This is reference to the 2.3 section of Data management and 2.4 Date and time variables in <SAS and R: Data Management, Statistical Analysis, and Graphics (second edition)>.
在R中常说的数据集操作是指处理数据框类型的数据,当然有时也会是其他的数据类型。在SAS中就是数据集,SAS相比其他编程方法来说数据类型还是太少了。。

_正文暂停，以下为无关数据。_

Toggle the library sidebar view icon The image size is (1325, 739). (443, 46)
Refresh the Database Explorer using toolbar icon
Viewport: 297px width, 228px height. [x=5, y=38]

处理数据,常见的不外乎combination, collation, and subsetting
Subsetting datasets by rows
在R中比较简单,根据行索引即可提取任意行的数据集;在SAS则可以通过firstobs
和obs
来定义
提取起始于第i行的数据集
data class;
set sashelp.class (firstobs=5);
run;
提取前i行的数据集
data class;
set sashelp.class (obs=5);
run;
提取第i行到第j行的数据集
data class;
set sashelp.class (firstobs=5 obs=10);
run;
Subsetting datasets by observations
这是指根据变量过滤数据集的行,在R中常用的函数是dplyr::filter()
;而是SAS中则是搭配where
语句使用
# R code
filter(iris, Species == "setosa")
# SAS code
data class;
set sashelp.class(where=(Sex="M"));
run;
Splitting a Dataset
在R中,可以相当于过滤行,即可用dplyr::filter()
函数来实现;在SAS中则可以通过多个IF语句分割数据集
data female male;
set sashelp.class;
if Sex="F" then output female;
if Sex="M" then output male;
run;
Drop or keep variables in a dataset
这是指根据变量过滤数据集的行,在R中常用的函数是dplyr::select()
;在SAS中则可以通过keep
来实现,如:
# R code
dplyr::select(iris, c("Sepal.Length", "Sepal.Width"))
# SAS code
data class;
set sashelp.class(keep= Name Sex Age);
run;
Random sample of a dataset
这个在simulation中蛮好用的,从逻辑上将实现方式有很多,类似于subsetting datasets;但是也有现成的函数可以直接用,在R中可以考虑用dplyr::sample_n()
函数,在SAS则是surveyselect
# R code
# replace = FALSE
dplyr::sample_n(iris, 10)
# SAS code
/* sample without replacement 简单随机抽样*/
proc surveyselect data=sashelp.class out=outds n=10 method=srs; run;
Observation number
输出观测编号,也就是行号,或者说行索引;方法肯定很多,比如SAS是用_n_
变量,R则可以row.names()
# R code
row.names(iris)
# SAS code
data _null_;
set sashelp.class;
put _n_;
run;
Keep unique values
这种可以分成两种情况:
- 整个数据集去重
- 基于指定的变量(列)来去重
在R中可以用dplyr::distinct()
函数,在SAS中则是用sort
步和nodupkey
参数
# R code
unique(iris) # All duplicate rows removed
dplyr::distinct(iris, Species, .keep_all = TRUE) # Species rows removed
# SAS code
/*Romove duplicated value by all variables*/
proc sort data=sashelp.retail out=retail_without_duplicated_values nodupkey;
by _all_;
run;
/*Remove duplicatd values by Year variable*/
proc sort data=sashelp.retail out=retail_with_unique_value nodupkey;
by Year;
run;
Identify duplicated values
这个与上述的 keep unique values 刚好相反,返回有重复的行;在R中对于向量可以用duplicated
函数,对于数据框则需要几个函数配合以下;在SAS中还是用sort
步和nouniquekey
参数
# R code
iris %>% add_count(Species) %>% filter(n>1)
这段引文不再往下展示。